Task requirements: After finding "You are a computer-use agent." in the material below, output its line and every line after it through the last, exactly, but not the pictures.

*** Records to use ***

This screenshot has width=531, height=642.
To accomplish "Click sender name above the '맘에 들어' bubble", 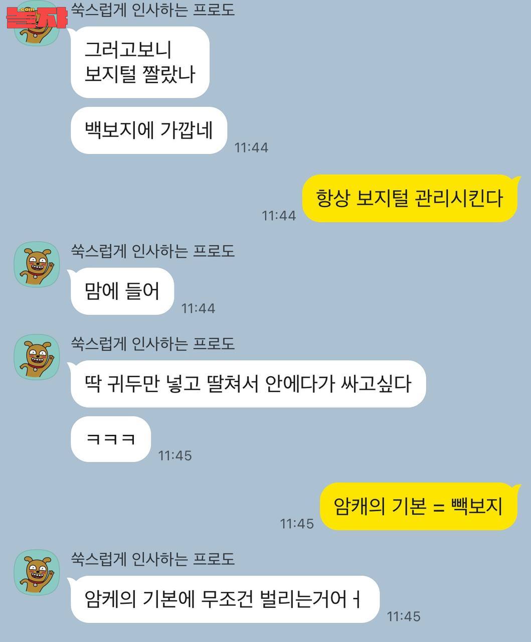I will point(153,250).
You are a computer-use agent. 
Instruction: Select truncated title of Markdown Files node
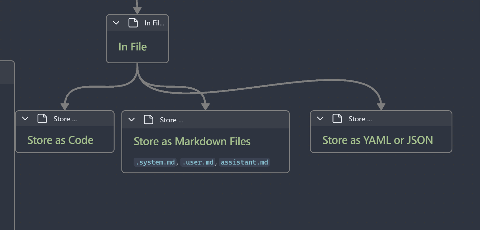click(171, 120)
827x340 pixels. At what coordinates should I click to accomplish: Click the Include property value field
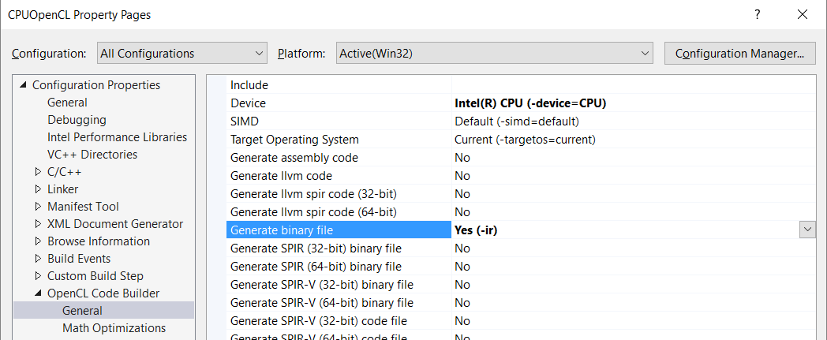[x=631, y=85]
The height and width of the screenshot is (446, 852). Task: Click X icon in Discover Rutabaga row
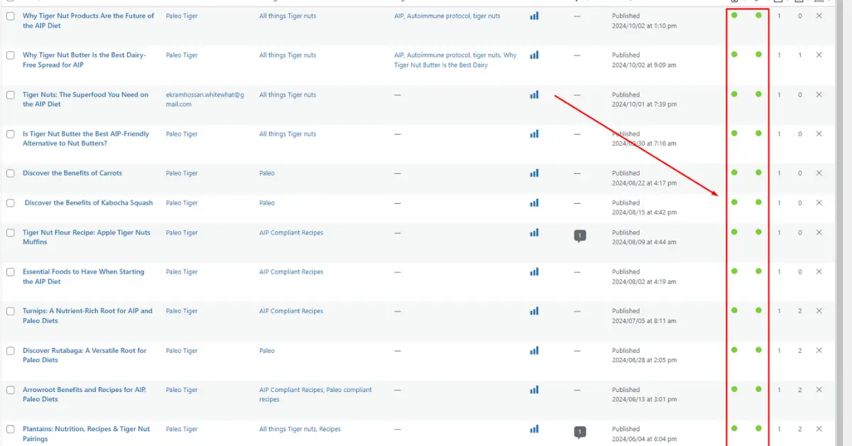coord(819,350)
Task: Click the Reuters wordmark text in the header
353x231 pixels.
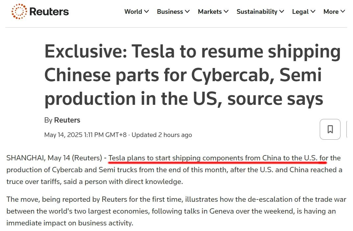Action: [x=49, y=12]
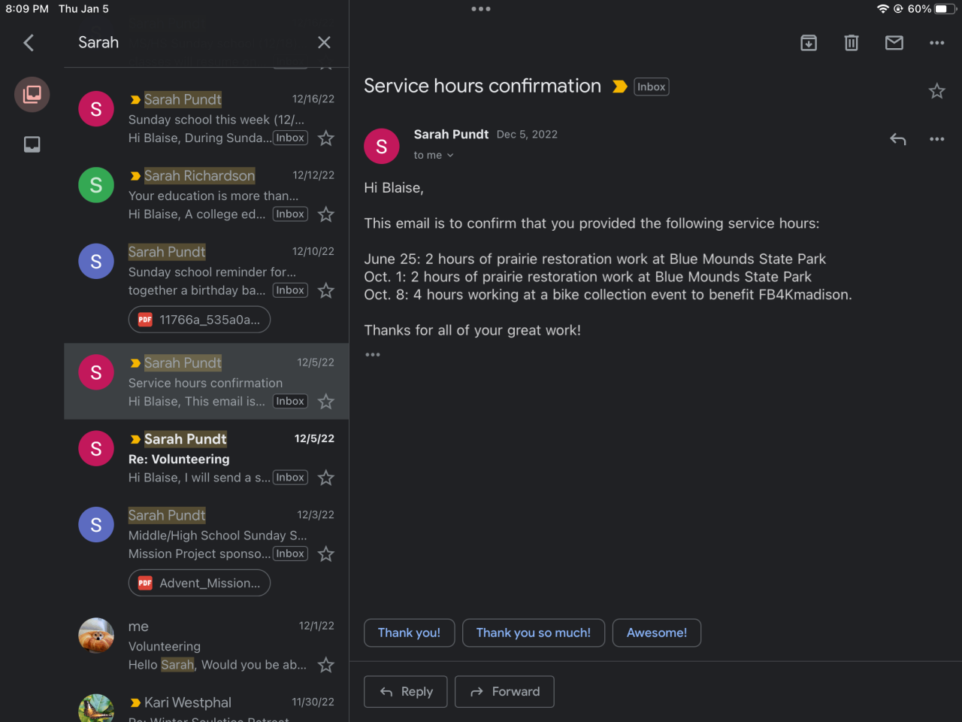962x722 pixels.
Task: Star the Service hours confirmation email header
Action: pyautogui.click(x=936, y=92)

*** End of Records to use ***

Problem solution:
You are a computer-use agent. 
Instruction: Select truncated title of Markdown Files node
click(171, 120)
827x340 pixels. At what coordinates should I click to accomplish: Click the Include property value field
[x=631, y=85]
The height and width of the screenshot is (446, 852). Task: Click X icon in Discover Rutabaga row
coord(819,350)
Task: Click the Reuters wordmark text in the header
353x231 pixels.
Action: [x=49, y=12]
962x722 pixels.
Task: Star the Service hours confirmation email header
Action: pyautogui.click(x=936, y=92)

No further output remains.